BEGIN DATA IN THIS EXERCISE

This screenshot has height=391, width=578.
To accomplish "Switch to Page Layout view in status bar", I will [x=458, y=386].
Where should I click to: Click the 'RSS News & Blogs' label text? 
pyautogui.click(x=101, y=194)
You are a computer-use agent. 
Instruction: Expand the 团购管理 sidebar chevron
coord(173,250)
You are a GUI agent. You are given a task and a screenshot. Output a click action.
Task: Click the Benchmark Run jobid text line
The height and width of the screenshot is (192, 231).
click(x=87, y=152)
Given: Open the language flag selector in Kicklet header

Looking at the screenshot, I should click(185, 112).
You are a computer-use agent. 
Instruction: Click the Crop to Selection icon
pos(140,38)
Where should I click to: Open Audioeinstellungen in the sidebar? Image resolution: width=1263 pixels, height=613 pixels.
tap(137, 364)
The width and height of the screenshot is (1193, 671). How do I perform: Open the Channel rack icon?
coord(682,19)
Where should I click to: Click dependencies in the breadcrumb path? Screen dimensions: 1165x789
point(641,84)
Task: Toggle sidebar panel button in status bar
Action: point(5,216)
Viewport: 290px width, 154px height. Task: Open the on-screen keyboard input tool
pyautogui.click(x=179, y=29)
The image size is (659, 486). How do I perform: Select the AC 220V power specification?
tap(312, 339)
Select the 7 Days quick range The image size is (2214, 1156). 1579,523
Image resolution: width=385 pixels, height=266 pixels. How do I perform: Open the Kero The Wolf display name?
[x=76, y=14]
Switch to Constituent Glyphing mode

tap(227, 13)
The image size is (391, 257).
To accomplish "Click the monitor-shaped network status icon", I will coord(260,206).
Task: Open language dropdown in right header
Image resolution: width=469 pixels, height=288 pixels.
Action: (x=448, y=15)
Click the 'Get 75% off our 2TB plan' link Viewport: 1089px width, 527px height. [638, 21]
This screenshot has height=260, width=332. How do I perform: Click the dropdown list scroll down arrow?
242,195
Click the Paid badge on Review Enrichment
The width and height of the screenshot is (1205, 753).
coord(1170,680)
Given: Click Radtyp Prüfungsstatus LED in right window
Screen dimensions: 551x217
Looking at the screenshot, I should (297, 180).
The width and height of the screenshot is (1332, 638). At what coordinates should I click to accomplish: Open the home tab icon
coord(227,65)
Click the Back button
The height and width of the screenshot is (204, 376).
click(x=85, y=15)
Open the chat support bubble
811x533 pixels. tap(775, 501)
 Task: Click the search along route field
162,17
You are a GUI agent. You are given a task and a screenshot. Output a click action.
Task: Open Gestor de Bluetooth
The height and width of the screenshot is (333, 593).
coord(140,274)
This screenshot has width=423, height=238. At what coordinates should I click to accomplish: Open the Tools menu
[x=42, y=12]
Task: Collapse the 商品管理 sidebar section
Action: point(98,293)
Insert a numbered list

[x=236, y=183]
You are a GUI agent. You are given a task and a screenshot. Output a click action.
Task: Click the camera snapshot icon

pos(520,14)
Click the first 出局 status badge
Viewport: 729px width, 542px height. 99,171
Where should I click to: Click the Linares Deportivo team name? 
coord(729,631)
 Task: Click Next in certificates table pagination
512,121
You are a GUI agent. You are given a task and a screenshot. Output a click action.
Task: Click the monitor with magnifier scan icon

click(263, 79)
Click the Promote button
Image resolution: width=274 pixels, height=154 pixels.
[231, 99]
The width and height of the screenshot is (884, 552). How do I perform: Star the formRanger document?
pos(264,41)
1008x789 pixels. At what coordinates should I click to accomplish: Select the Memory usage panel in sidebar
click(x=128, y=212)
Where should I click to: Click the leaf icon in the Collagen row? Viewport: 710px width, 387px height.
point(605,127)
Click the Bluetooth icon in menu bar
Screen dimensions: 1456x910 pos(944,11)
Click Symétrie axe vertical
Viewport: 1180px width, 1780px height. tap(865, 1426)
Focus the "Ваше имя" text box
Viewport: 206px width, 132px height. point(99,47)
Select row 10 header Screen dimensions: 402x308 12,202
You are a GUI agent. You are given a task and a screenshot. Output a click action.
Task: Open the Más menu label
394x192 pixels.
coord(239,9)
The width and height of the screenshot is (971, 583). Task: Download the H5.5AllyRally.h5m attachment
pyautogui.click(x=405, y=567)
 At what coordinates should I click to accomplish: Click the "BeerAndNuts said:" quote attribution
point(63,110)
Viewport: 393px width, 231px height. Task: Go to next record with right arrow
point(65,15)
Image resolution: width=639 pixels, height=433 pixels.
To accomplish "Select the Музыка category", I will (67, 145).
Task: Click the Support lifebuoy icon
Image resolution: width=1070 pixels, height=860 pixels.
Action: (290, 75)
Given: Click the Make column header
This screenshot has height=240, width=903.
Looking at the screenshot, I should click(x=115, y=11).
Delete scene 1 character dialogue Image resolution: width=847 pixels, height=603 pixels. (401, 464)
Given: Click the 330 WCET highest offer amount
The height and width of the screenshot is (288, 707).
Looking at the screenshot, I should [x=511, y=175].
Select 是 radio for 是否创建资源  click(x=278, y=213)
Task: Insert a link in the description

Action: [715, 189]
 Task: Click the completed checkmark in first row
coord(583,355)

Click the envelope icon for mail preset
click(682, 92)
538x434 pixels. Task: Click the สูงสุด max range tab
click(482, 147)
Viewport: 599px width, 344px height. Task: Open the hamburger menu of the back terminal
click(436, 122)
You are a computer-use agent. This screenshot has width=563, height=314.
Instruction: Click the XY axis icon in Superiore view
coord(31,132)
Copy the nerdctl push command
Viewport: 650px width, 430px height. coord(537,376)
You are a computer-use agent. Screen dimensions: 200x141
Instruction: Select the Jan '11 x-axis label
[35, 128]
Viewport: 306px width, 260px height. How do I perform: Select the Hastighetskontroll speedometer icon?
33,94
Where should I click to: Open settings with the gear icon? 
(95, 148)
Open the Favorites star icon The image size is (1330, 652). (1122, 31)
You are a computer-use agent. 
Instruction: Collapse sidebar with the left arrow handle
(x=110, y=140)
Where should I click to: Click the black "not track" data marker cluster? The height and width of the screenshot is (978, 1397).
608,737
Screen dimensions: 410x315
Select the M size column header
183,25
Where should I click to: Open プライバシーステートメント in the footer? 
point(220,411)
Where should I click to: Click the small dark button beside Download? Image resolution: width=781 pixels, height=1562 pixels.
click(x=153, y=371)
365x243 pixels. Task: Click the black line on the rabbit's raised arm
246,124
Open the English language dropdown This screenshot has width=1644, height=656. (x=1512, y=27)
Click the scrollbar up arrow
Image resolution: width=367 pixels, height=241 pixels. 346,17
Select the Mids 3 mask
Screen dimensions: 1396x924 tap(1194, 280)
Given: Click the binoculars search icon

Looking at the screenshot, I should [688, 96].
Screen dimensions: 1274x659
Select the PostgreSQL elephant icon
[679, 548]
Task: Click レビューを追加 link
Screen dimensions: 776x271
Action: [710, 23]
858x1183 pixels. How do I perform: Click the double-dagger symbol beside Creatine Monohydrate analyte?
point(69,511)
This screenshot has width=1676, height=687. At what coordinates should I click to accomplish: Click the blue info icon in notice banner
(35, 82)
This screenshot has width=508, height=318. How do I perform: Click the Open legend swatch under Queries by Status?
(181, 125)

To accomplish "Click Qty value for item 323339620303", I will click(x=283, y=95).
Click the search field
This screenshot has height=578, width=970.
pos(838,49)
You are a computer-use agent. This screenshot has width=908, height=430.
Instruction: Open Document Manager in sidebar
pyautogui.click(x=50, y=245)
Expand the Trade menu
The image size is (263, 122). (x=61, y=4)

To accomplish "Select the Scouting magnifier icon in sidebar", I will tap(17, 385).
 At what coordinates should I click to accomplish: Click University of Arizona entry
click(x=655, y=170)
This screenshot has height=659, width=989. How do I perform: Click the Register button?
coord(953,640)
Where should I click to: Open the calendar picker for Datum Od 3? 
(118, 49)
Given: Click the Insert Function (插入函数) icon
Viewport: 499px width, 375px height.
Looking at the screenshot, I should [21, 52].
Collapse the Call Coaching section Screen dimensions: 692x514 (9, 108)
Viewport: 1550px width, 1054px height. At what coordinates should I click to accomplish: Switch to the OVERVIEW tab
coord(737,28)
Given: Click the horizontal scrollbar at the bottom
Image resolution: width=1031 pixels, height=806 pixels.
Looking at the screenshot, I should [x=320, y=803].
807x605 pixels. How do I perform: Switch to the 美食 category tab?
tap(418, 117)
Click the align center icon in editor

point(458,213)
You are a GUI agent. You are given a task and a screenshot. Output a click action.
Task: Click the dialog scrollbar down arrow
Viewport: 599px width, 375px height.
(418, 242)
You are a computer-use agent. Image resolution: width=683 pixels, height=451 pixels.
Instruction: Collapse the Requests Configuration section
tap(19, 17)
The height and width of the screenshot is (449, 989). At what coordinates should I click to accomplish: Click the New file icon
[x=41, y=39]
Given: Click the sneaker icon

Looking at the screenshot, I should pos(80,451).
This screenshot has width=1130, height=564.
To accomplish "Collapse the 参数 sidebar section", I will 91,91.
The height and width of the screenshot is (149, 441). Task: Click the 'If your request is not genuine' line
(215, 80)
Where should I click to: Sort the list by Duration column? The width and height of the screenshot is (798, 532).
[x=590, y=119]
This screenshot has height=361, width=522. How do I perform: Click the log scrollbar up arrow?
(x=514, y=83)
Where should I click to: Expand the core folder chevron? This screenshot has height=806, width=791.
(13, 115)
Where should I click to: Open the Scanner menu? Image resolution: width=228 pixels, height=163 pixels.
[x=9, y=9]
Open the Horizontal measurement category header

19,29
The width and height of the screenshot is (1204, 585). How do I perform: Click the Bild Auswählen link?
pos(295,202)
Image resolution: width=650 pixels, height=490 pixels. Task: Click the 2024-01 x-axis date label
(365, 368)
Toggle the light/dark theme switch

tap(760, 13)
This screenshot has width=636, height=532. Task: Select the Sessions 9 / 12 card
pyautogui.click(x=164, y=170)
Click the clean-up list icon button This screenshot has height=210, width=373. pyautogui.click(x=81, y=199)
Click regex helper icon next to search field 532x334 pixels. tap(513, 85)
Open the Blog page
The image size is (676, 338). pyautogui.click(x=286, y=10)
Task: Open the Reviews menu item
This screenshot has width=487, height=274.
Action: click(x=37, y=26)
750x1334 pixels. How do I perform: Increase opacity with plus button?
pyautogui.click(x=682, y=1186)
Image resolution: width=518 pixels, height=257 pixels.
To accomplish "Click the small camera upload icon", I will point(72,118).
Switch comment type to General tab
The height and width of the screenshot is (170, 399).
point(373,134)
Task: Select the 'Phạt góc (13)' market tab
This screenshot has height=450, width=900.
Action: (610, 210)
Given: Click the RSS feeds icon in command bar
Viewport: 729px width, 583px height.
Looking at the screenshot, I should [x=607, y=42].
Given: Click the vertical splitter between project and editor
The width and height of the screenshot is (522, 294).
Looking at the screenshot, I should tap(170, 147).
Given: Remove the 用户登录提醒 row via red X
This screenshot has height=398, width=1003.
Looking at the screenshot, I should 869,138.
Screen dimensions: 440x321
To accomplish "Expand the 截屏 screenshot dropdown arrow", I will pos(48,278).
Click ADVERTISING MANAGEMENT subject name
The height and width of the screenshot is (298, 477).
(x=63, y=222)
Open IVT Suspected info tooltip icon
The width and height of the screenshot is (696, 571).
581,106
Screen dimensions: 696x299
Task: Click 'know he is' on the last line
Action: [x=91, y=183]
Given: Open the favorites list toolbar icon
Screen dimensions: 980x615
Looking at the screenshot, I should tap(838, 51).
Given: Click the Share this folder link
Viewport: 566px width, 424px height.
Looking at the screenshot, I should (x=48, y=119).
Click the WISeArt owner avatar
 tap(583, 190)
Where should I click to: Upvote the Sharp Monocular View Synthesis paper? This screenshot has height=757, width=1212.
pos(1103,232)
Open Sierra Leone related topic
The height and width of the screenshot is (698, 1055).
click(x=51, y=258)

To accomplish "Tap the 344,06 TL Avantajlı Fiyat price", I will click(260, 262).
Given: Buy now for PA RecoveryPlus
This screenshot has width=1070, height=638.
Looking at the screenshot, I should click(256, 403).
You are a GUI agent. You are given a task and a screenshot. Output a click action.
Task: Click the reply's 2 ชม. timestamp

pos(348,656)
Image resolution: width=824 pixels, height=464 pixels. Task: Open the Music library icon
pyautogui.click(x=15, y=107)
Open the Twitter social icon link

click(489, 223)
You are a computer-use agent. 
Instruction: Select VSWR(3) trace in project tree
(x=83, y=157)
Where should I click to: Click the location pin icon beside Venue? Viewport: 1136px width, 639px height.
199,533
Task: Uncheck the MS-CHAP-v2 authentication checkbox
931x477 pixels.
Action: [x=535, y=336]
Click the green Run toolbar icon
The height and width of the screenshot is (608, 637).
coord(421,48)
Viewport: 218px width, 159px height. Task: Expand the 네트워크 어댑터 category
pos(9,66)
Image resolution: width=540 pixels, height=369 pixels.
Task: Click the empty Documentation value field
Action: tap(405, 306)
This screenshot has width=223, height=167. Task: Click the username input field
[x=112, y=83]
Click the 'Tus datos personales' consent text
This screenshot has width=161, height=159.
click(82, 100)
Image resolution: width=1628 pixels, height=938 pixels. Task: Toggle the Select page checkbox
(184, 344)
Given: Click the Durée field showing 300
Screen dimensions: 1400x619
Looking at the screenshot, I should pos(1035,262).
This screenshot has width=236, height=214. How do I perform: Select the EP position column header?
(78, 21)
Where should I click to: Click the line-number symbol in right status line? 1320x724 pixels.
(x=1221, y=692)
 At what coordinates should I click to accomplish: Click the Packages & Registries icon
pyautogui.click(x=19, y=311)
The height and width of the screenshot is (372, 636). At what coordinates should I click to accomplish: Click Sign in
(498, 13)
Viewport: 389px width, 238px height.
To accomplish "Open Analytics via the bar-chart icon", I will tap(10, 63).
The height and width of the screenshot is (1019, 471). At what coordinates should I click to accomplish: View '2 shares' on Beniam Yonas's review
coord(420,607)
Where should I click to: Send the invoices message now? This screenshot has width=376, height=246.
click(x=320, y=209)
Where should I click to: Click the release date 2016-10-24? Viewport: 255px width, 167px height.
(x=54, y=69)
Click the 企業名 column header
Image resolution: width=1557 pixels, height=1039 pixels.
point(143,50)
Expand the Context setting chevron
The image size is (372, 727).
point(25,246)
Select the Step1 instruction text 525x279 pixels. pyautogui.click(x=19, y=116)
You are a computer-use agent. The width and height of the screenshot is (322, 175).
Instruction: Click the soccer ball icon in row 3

END DATA IN THIS EXERCISE

• **STATED TASK**:
Reproduce the records from their first line down to the line holding "tap(137, 364)", inclusive, with every line unchanged.

• **FINISHED EXERCISE**:
This screenshot has height=391, width=578.
To accomplish "Switch to Page Layout view in status bar", I will [x=458, y=386].
Where should I click to: Click the 'RSS News & Blogs' label text? 
pyautogui.click(x=101, y=194)
You are a computer-use agent. 
Instruction: Expand the 团购管理 sidebar chevron
coord(173,250)
You are a GUI agent. You are given a task and a screenshot. Output a click action.
Task: Click the Benchmark Run jobid text line
The height and width of the screenshot is (192, 231).
click(x=87, y=152)
Given: Open the language flag selector in Kicklet header

Looking at the screenshot, I should click(185, 112).
You are a computer-use agent. 
Instruction: Click the Crop to Selection icon
pos(140,38)
Where should I click to: Open Audioeinstellungen in the sidebar? Image resolution: width=1263 pixels, height=613 pixels.
tap(137, 364)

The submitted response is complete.